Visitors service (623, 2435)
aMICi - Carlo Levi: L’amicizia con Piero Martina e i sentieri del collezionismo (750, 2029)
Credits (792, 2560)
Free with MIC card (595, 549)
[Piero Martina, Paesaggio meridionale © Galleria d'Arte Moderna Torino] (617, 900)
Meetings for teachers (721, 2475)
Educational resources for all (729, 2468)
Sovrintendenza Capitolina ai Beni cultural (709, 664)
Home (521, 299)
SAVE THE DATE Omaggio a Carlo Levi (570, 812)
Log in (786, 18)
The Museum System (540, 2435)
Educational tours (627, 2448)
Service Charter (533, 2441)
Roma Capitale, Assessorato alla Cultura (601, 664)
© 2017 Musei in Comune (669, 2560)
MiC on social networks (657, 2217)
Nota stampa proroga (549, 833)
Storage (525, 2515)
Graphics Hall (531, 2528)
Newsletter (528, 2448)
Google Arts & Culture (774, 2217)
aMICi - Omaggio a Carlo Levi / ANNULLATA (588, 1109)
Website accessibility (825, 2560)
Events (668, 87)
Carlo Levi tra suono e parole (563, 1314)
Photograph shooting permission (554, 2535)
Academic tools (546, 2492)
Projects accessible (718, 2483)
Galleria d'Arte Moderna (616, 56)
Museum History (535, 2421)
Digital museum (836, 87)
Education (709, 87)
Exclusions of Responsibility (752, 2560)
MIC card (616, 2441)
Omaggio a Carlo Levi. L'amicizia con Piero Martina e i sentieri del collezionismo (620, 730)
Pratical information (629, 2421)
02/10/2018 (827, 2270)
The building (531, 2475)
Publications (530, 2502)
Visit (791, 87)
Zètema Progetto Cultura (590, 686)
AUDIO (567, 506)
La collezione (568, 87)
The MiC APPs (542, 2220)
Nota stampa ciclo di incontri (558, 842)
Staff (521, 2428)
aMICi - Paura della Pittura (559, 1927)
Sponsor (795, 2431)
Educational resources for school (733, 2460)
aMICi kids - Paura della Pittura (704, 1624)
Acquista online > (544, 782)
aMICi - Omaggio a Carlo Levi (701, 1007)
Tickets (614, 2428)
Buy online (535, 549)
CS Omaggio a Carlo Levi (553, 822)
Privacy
=====
■ **YOUR ASSIGNMENT**: The response must give every line from the material above that holds the string "collezionismo".

■ **TASK OUTPUT**:
aMICi - Carlo Levi: L’amicizia con Piero Martina e i sentieri del collezionismo (750, 2029)
Omaggio a Carlo Levi. L'amicizia con Piero Martina e i sentieri del collezionismo (620, 730)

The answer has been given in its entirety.